Payment of the redemption price will be made on or before the applicable redemption payment date, subject to the manager's right to suspend redemptions in certain circumstances. Equity shares may also be redeemed on a monthly redemption date, as described in the prospectus.
Global Uranium closes $100-million IPO
2007-06-18 08:24 MT - News Release
Mr. David Roode reports
GLOBAL URANIUM FUND INC. CLOSES INITIAL PUBLIC OFFERING AT $100 MILLION
Global Uranium Fund Inc. has completed its initial public offering of 10 million units, each consisting of one equity share and one-half of an equity share purchase warrant, at a price of $10 per unit for gross proceeds of $100-million. The company's units begin trading June 18, 2007, on the Toronto Stock Exchange under the symbol GUR.UN.
Global Uranium Fund has been designed to capitalize on strong investment fundamentals in the uranium sector. The company's investment objective is to provide shareholders with the opportunity for capital appreciation by investing in an actively managed and diversified portfolio of equity securities of uranium companies. The company will seek to achieve its investment objective by investing the net proceeds of the offering in a portfolio of equity securities that represent attractive investment opportunities in the global production of uranium and development of uranium deposits. In addition, the portfolio manager will include securities of exploration issuers that offer significant growth potential.
The manager has selected UBS Global Asset Management Co. to manage the portfolio.
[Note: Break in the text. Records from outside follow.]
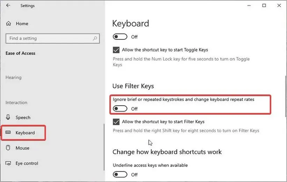The width and height of the screenshot is (287, 182).
Task: Uncheck shortcut key to start Toggle Keys
Action: [x=116, y=50]
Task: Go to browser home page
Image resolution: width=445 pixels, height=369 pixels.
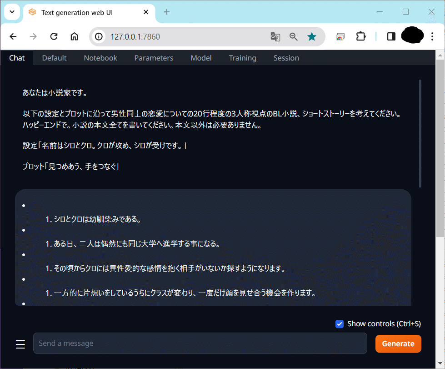Action: tap(74, 36)
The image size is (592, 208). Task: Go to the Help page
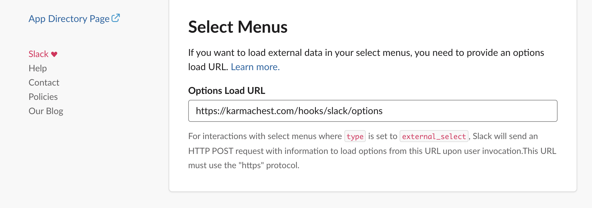point(38,68)
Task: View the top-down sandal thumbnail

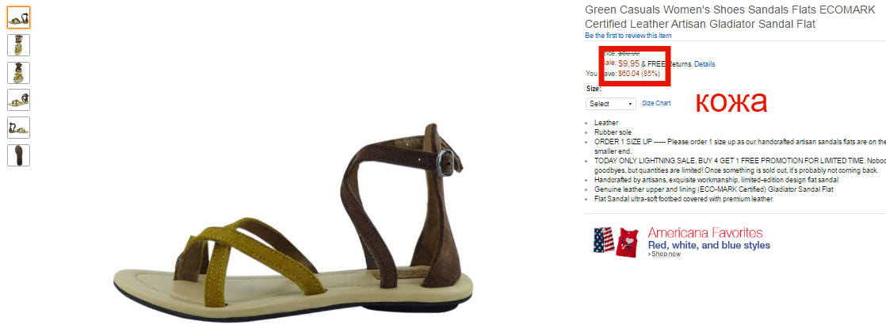Action: click(x=19, y=45)
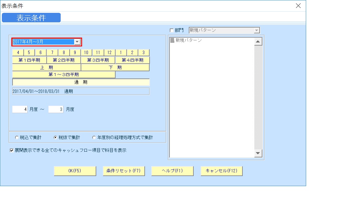Click the OK(F5) button

75,171
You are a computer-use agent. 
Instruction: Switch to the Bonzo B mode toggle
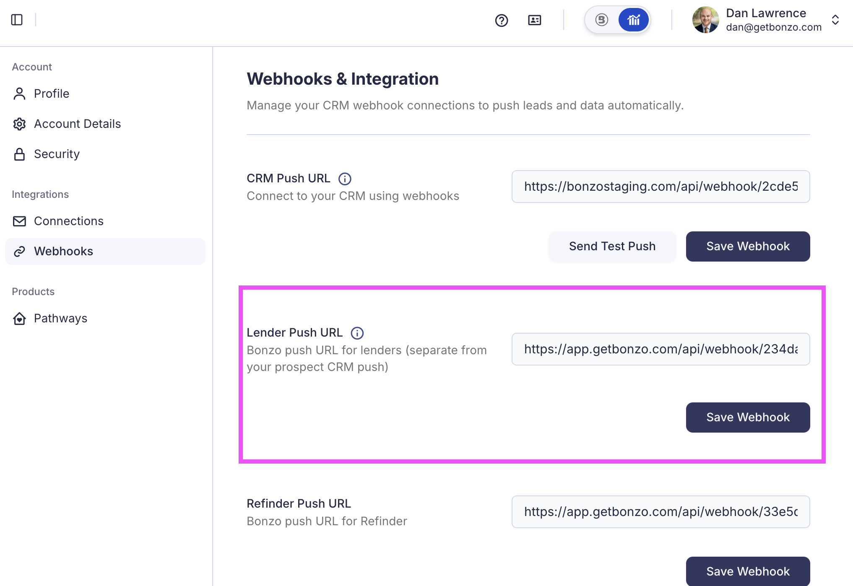(x=601, y=20)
The portfolio manager is a member of UBS Global Asset Management, one of the world's largest asset management organizations with $828-billion in assets under management and over 470 investment professionals worldwide as of Dec. 31, 2006. The portfolio management team responsible for the company's investment strategy will initially consist of nine analysts with an average of 14 years of experience covering global markets.
The equity shares and warrants will trade as a unit under the symbol GUR.UN until the earlier of the closing of the overallotment or 30 days after closing of the offering. Thereafter, the units will separate into freely tradable equity shares and warrants under the symbols GUR and GUR.WT, respectively. The warrants may be exercised at any time during the three-year period ending June 30, 2010, at an exercise price of $10.25.
The syndicate of agents for the offering is being co-led by RBC Capital Markets and CIBC World Markets Inc. and includes Scotia Capital Inc., BMO Nesbitt Burns Inc., National Bank Financial Inc., HSBC Securities Inc., Canaccord Capital Corp., Desjardins Securities Inc., Raymond James Ltd., Blackmont Capital Inc., Dundee Securities Corp., IPC Securities Corp., Research Capital Corp., Wellington West Capital Inc. and Richardson Partners Financial Ltd.